- Pitcher
- Born: November 13, 1986 (age 39) Corpus Christi, Texas, U.S.
- Batted: RightThrew: Right

MLB debut
- September 1, 2014, for the Cleveland Indians

Last appearance
- September 8, 2014, for the Cleveland Indians

MLB statistics
- Win–loss record: 0–0
- Earned run average: 20.25
- Strikeouts: 1
- Stats at Baseball Reference

Teams
- Cleveland Indians (2014);

= Bryan Price (pitcher) =

American baseball player (born 1986)

Bryan Cole Price (born November 13, 1986) is an American former professional baseball pitcher. He played in Major League Baseball (MLB) for the Cleveland Indians.

==Career==

===Boston Red Sox===
Price was drafted by the Boston Red Sox in the first round of the 2008 Major League Baseball draft out of Rice University. He spent the 2008 season with the Lowell Spinners, where he had a 1–3 record and a 3.83 earned run average (ERA) in 12 games. He spent the first half of the 2009 season with the Salem Red Sox and the Greenville Drive, playing in 19 combined games.

===Cleveland Indians===
Price was traded from the Red Sox to the Cleveland Indians with Nick Hagadone and Justin Masterson for Víctor Martínez on July 31, 2009. He finished the 2009 season with the Kinston Indians. In 2010 he was promoted to the Akron Aeros, and finished the season with a 6–3 record and 3.25 ERA in 40 games. After spending the offseason with the Peoria Javelinas in the Arizona Fall League, Price spent 2011 with Akron, going 2–3 with a 2.79 ERA in 28 games. He split the 2012 and 2013 seasons between Akron and the Columbus Clippers, with his best numbers coming in 2013 with Akron, finishing that part of the season with a 1–0 record and 0.56 ERA in 12 games. He was added to the team's 40-man roster on November 20, 2013.

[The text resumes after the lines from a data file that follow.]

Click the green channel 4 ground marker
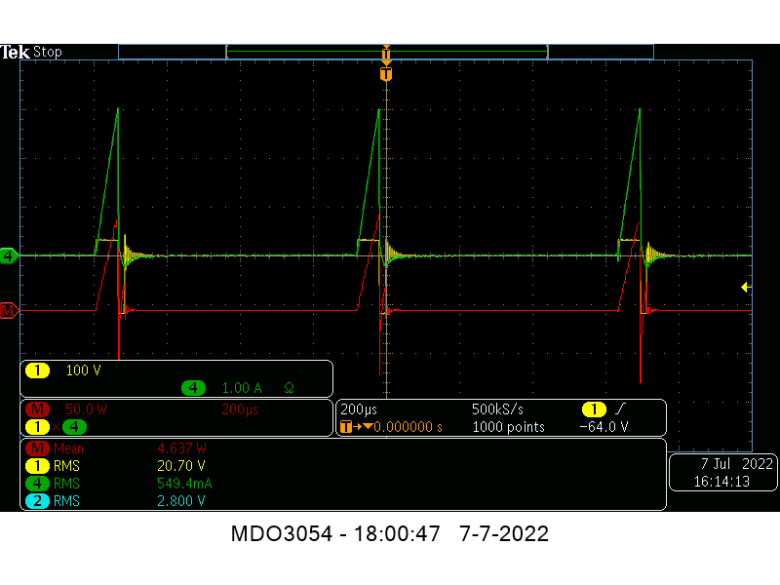The width and height of the screenshot is (780, 585). (9, 255)
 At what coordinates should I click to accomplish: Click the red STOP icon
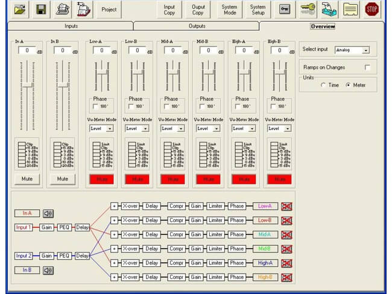point(371,10)
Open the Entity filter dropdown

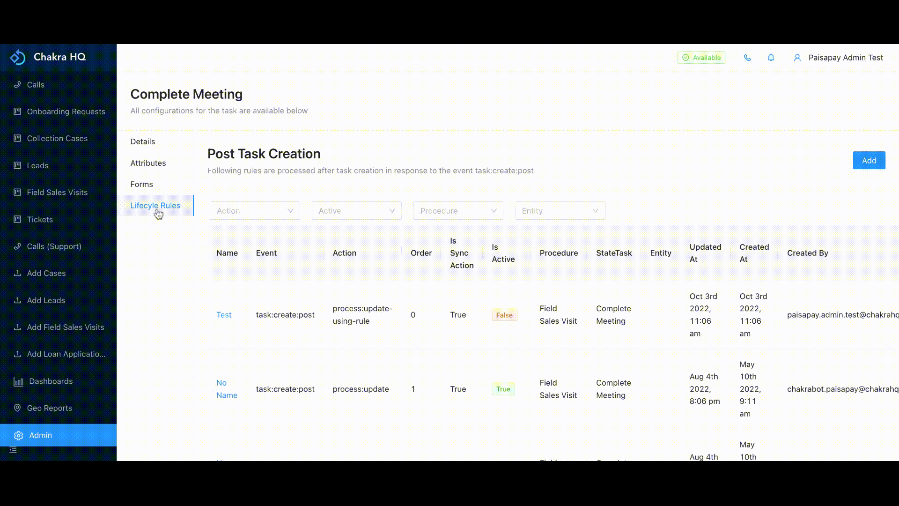pos(560,211)
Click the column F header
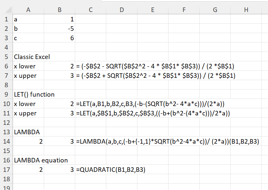268x190 pixels. [x=184, y=10]
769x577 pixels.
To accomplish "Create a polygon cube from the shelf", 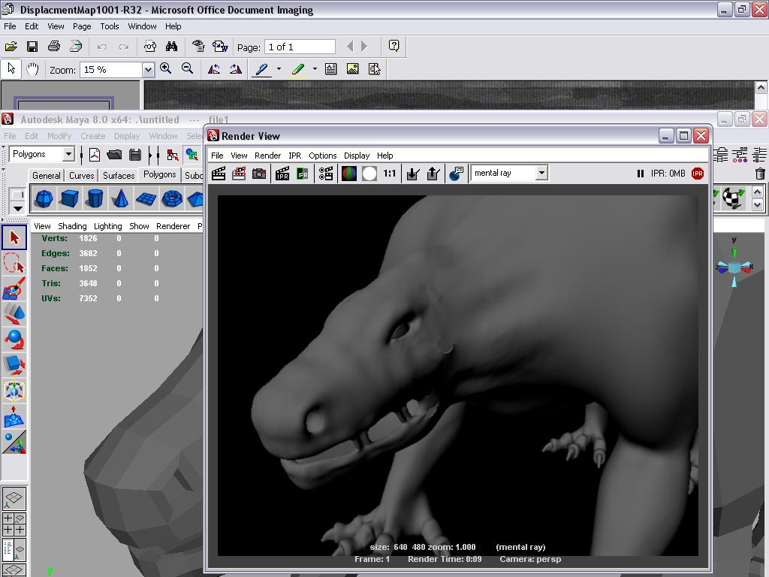I will (68, 198).
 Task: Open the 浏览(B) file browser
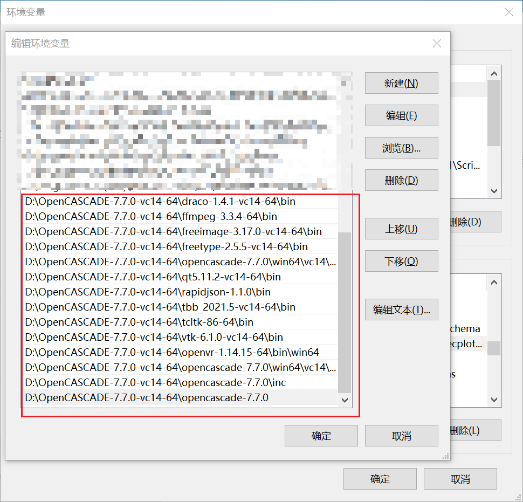[401, 148]
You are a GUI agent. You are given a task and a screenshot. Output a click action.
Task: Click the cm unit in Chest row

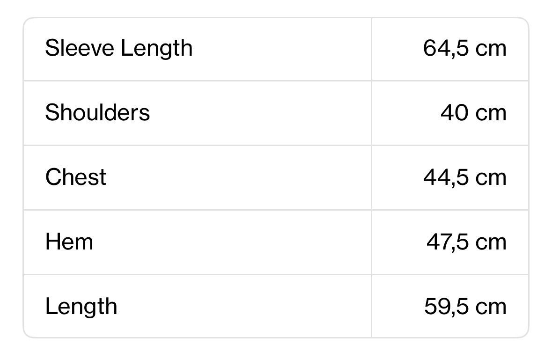click(491, 178)
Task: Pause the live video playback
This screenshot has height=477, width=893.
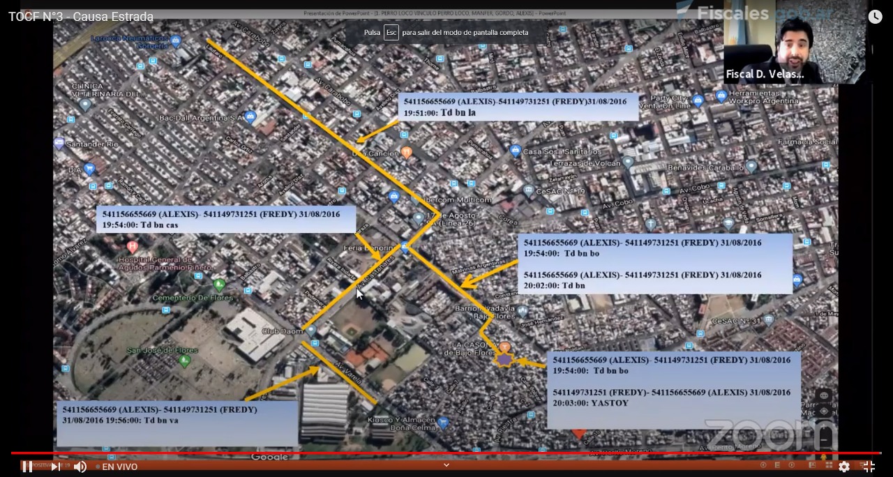Action: click(x=27, y=467)
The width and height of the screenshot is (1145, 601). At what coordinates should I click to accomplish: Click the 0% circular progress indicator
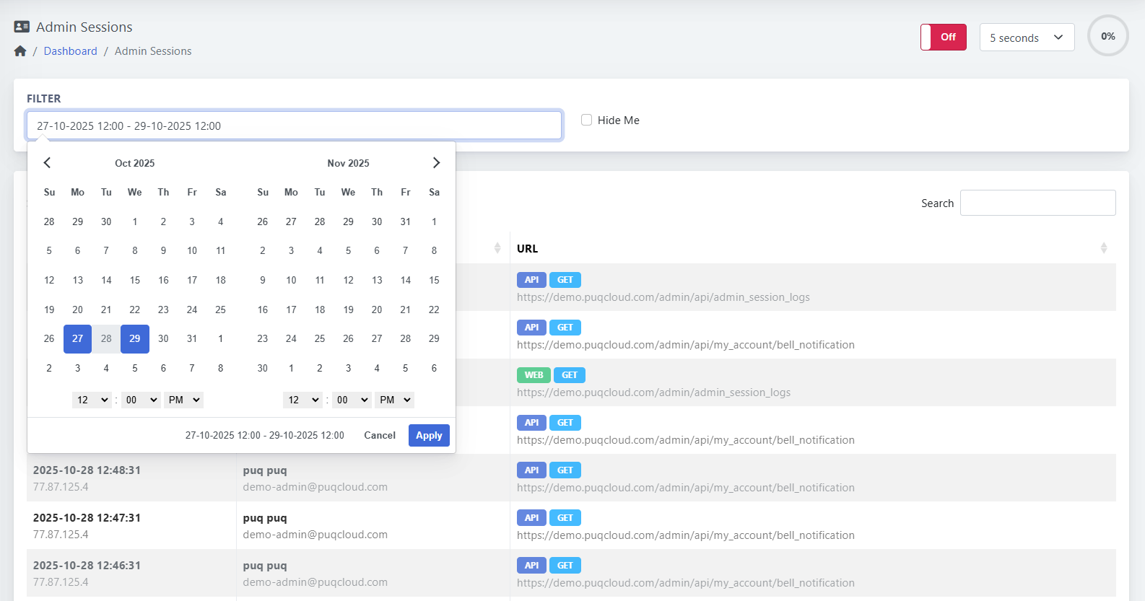pos(1107,36)
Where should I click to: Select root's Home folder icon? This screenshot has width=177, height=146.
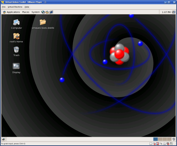(x=16, y=38)
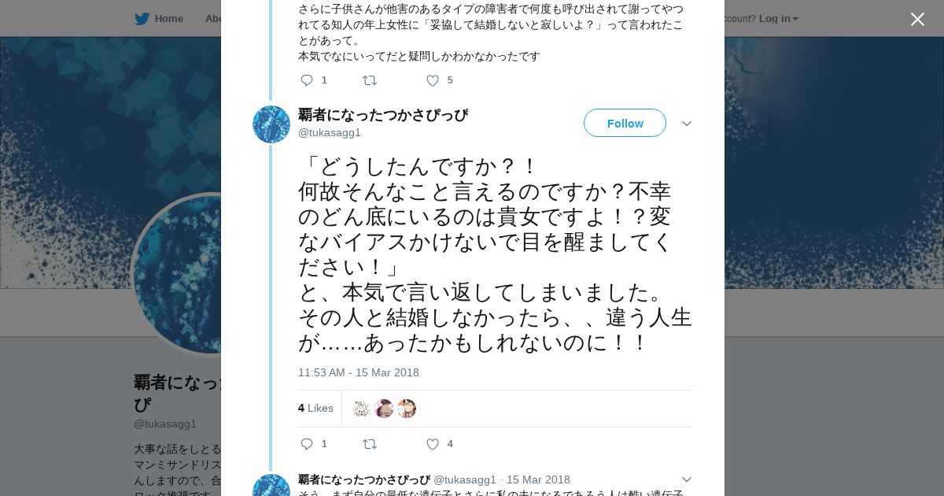Screen dimensions: 944x496
Task: Open the third liker's avatar thumbnail
Action: point(406,409)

After spending the 2014 season again between the now-Akron RubberDucks and Columbus, Price made his major league debut on September 1, 2014. He gave up a home run to Miguel Cabrera in his first game and made two further appearances that September, all in relief. After playing in four games for Columbus early in the 2015 season, Price decided to retire rather accept a demotion from Columbus to Akron.